Excerpt to read below:
So I watched Destroyer fade into the past, another cycling legend, one of the people I most loved to get dropped by, as he graduated from bicycling to fathering.
Imagine my shock when I saw Charon Smith congratulate each of his teammates for helping with his victory last weekend and in the congratulation mention none other than Derek the Destroyer.
I dialed Destroyer up to find out what had happened. Had he injured his groinus lateralis playing tennis? Had he gained 200 pounds and been given doctor’s orders to get healthy again? Had he sold his family?
No, none of the above.
“Dude,” I said, “you’re back! What happened?”
“In a word?”
“Yes, or however many.”
I listened, stunned.
“I saw the light, like finding Jesus, only with this difference: Jesus never made anyone lose 15 pounds in their first month.”
“Yeah, Zwift is the only really acceptable cult nowadays if you’re not going to believe in Christ or Tesla. And once you find it, dude, your soul is saved.”
End of Excerpt to read.
• **Your tasks**
(a) Can you rewrite the paragraph of the cycling story that begins "I dialed Destroyer up" more briefly, keeping its main facts?
(b) Could you go on with the cycling story from its last line?
The material after this point is separate from the cycling story.
Data excerpts below:
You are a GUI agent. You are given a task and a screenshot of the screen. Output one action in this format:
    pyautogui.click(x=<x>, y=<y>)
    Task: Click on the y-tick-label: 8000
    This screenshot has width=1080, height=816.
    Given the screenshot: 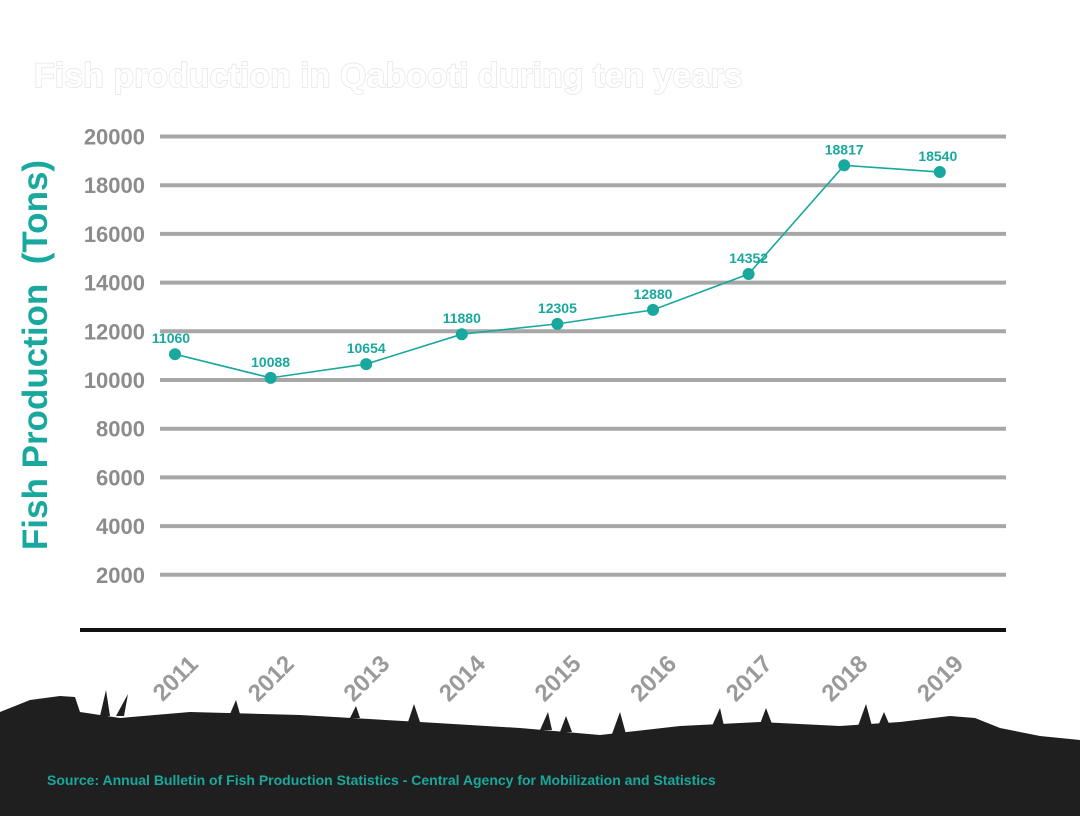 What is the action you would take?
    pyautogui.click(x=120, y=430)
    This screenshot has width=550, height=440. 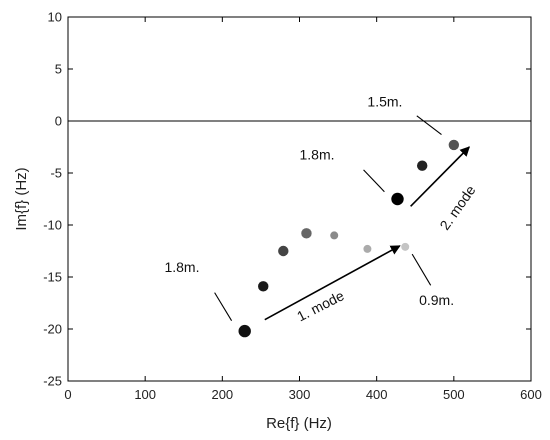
End of Data excerpts.
• **Solved tasks**
(a) I called Destroyer to find out what had happened, wondering if he had hurt his groinus lateralis playing tennis, gained 200 pounds and been ordered by a doctor to get healthy, or sold his family.

(b)
“It’s like this, Wanky. I’m a busy dude. I work a lot. I have a small child that demands attention. I have a wife that demands that I attend the child’s demands, not to mention hers.”
“And you know what there isn’t time for?”
“Pfffft. There is ALWAYS time for fantasy football.”
“Wind. Sunburn. Rain. Thirty minutes getting dressed. Eleven stop signs and four traffic lights before I can actually get to a decent area where I can get potentially run over by angry motorists while training. Bike attire laundry. Oiling my chain. Mis-changing my cassette before going on a ride.”
“What are you saying?”
“No tennis elbow, either. Zwift is the most efficient way to cycle, ever.”
“Heck yes. All you need is a Zwift cave.”
“A Zwift cave. It’s a dedicated area where you have a smart trainer, a 32-inch TV, a sweet laptop, a stack of workout towels, and all you need is a pair of shorts and cleats. You can go all in for under three grand; fifty grand if you do the add-on or basement renovation.”
“What is a smart trainer?”
“The opposite of a dumb trainer. You know those things way back in the 2000’s where you would spin hopelessly for four hours staring at the wall and give up after fifteen minutes because you were losing your mind? Those.”
“Zwift is that good?”
“It’s better. I get a killer workout in an hour, then I’m done. And if the kid shits his pants I’m there to change it.”
“So there is one negative.”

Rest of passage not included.